⟨

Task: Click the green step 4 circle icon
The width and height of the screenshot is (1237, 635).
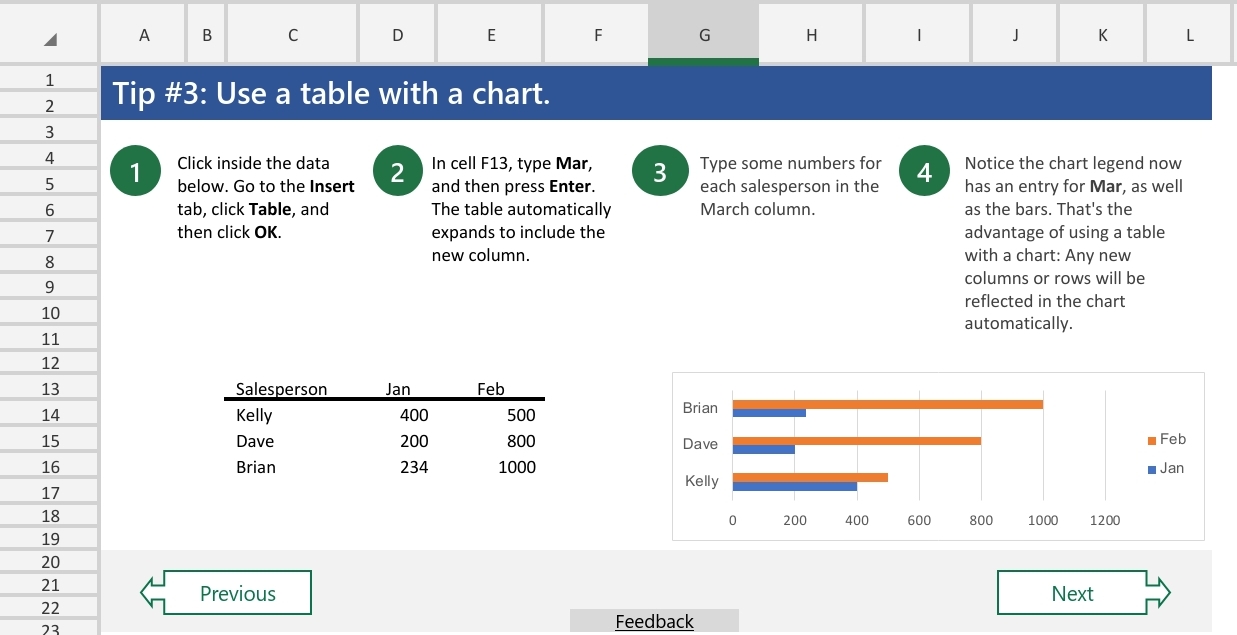Action: pyautogui.click(x=924, y=170)
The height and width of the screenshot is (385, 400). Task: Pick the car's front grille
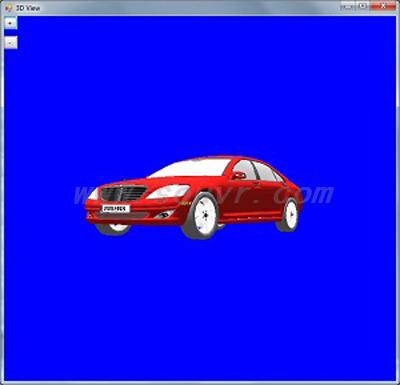tap(124, 193)
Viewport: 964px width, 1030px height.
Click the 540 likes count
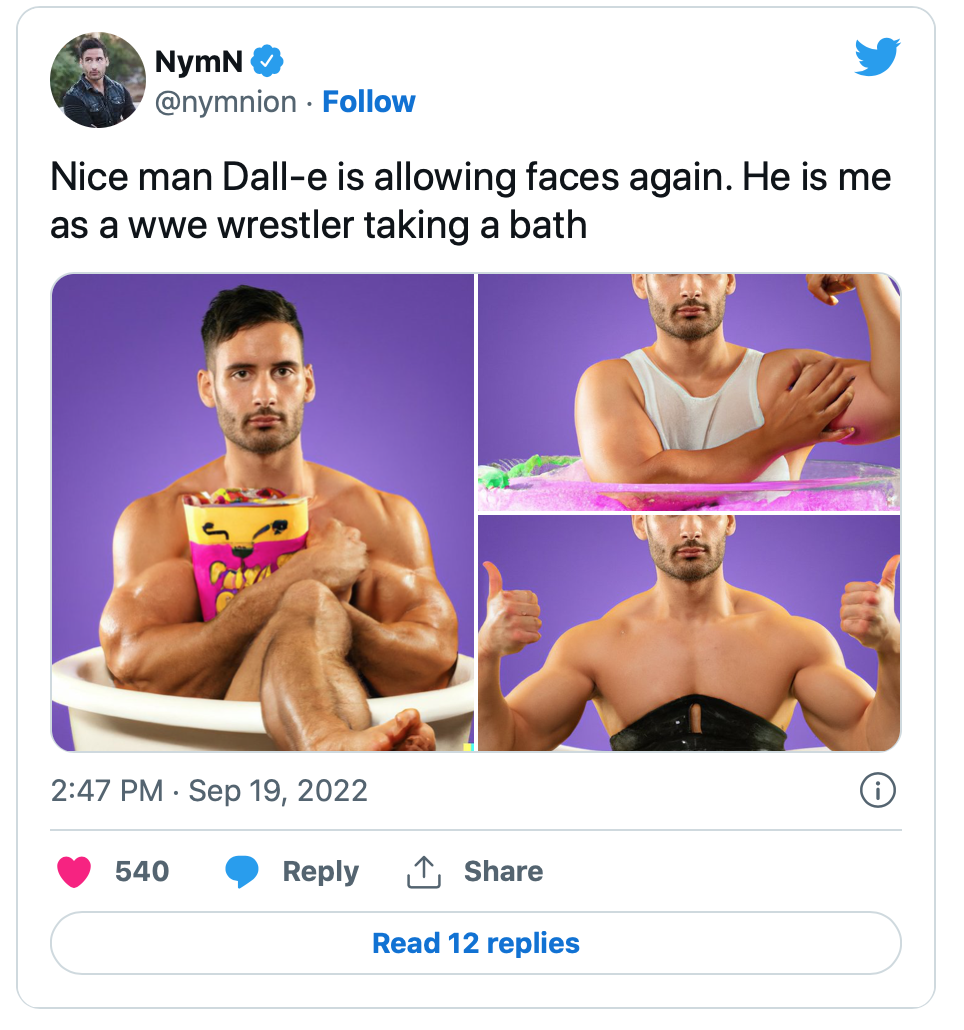point(142,872)
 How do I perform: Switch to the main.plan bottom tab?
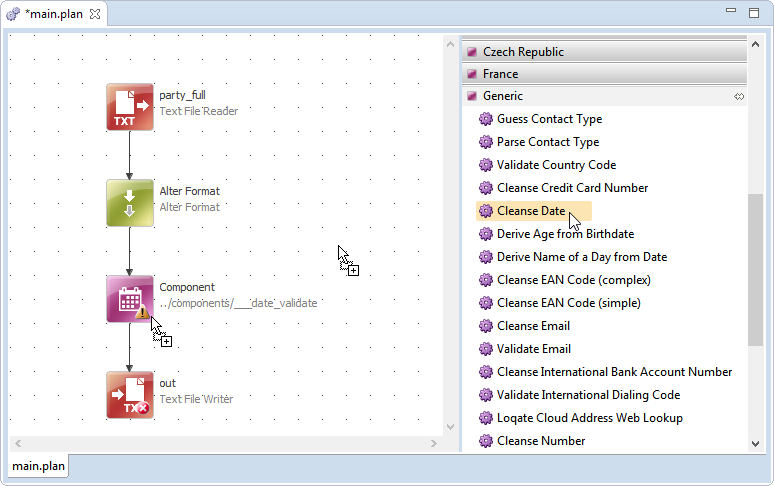[x=39, y=466]
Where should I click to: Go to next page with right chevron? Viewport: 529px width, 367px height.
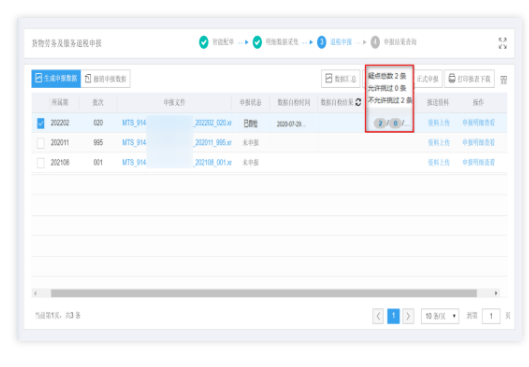pyautogui.click(x=408, y=316)
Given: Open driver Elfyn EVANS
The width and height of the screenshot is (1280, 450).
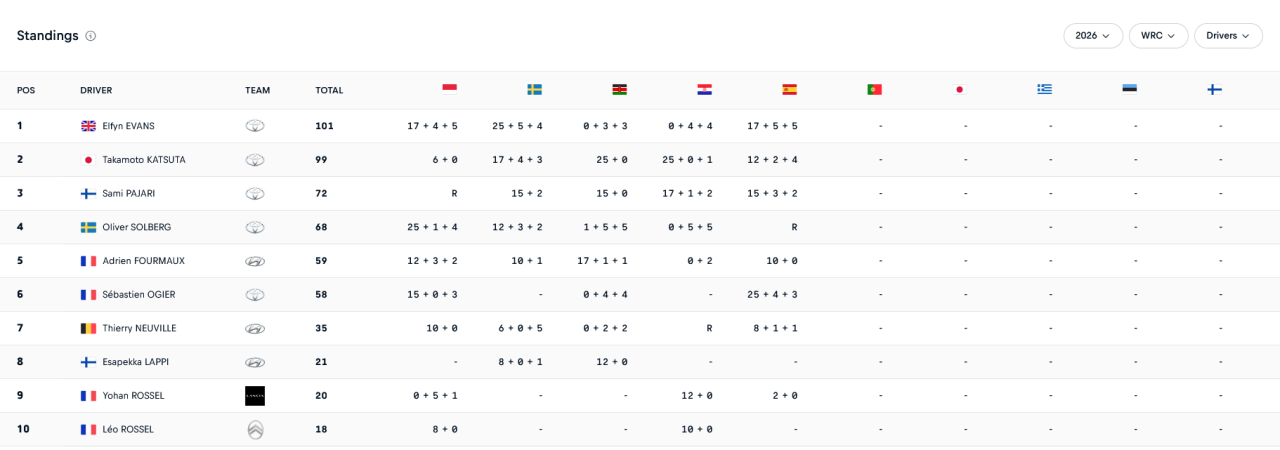Looking at the screenshot, I should click(128, 126).
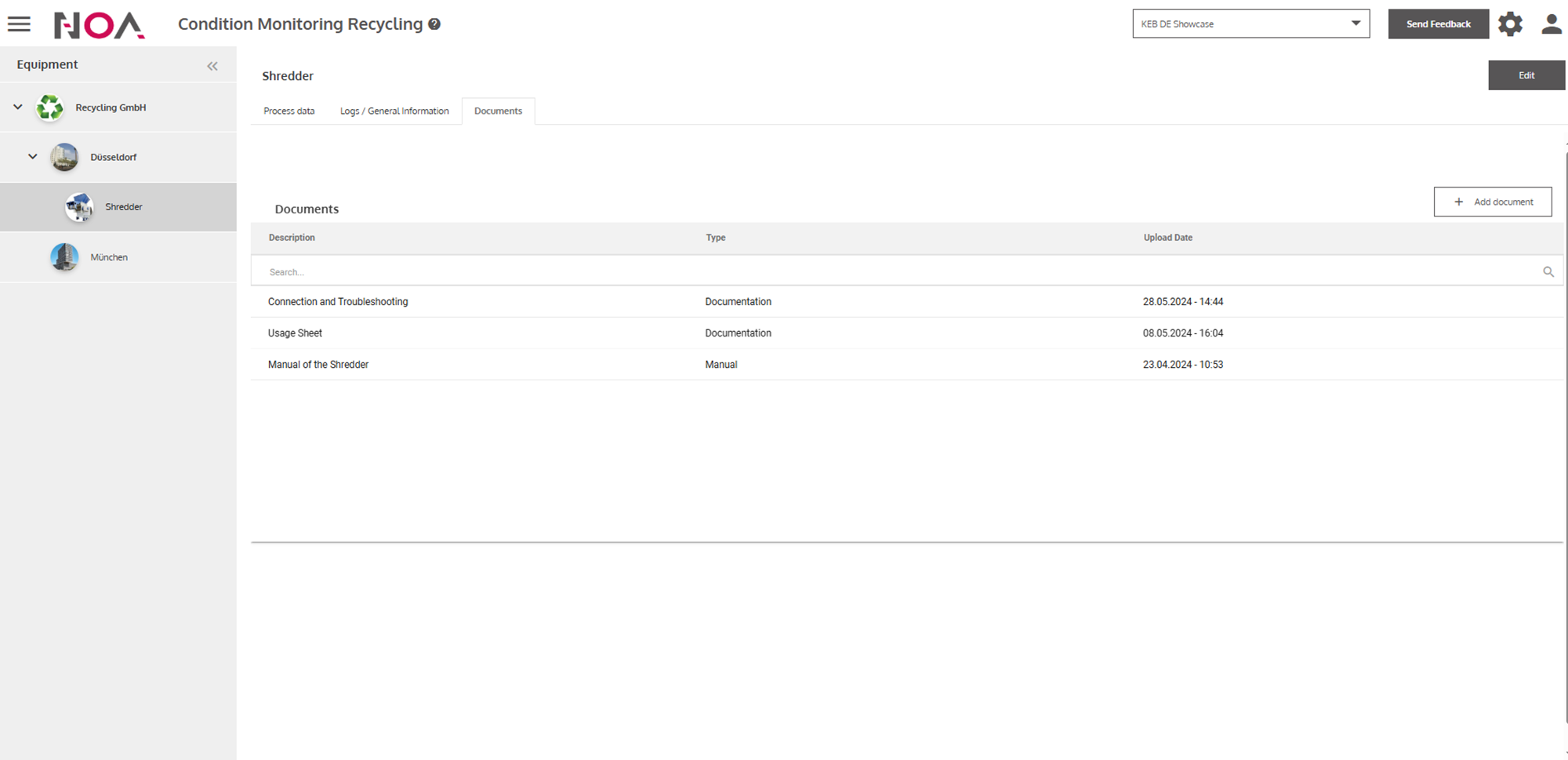Click the Recycling GmbH recycle icon
The image size is (1568, 760).
click(x=50, y=107)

⟩

▶ [Task directions]: No picture should be included when the data are set down again exactly.

▶ [Expected output]:
Task: Click the green step 4 circle icon
The width and height of the screenshot is (1237, 635).
Action: pyautogui.click(x=924, y=170)
The height and width of the screenshot is (385, 400). Task: Pick the car's front grille
tap(124, 193)
Viewport: 964px width, 1030px height.
Click the 540 likes count
point(142,872)
 How do I perform: Switch to the main.plan bottom tab?
[x=39, y=466]
Where should I click to: Go to next page with right chevron? Viewport: 529px width, 367px height.
pyautogui.click(x=408, y=316)
Given: Open driver Elfyn EVANS
The width and height of the screenshot is (1280, 450).
Looking at the screenshot, I should click(128, 126).
Click the Recycling GmbH recycle icon
The image size is (1568, 760).
click(x=50, y=107)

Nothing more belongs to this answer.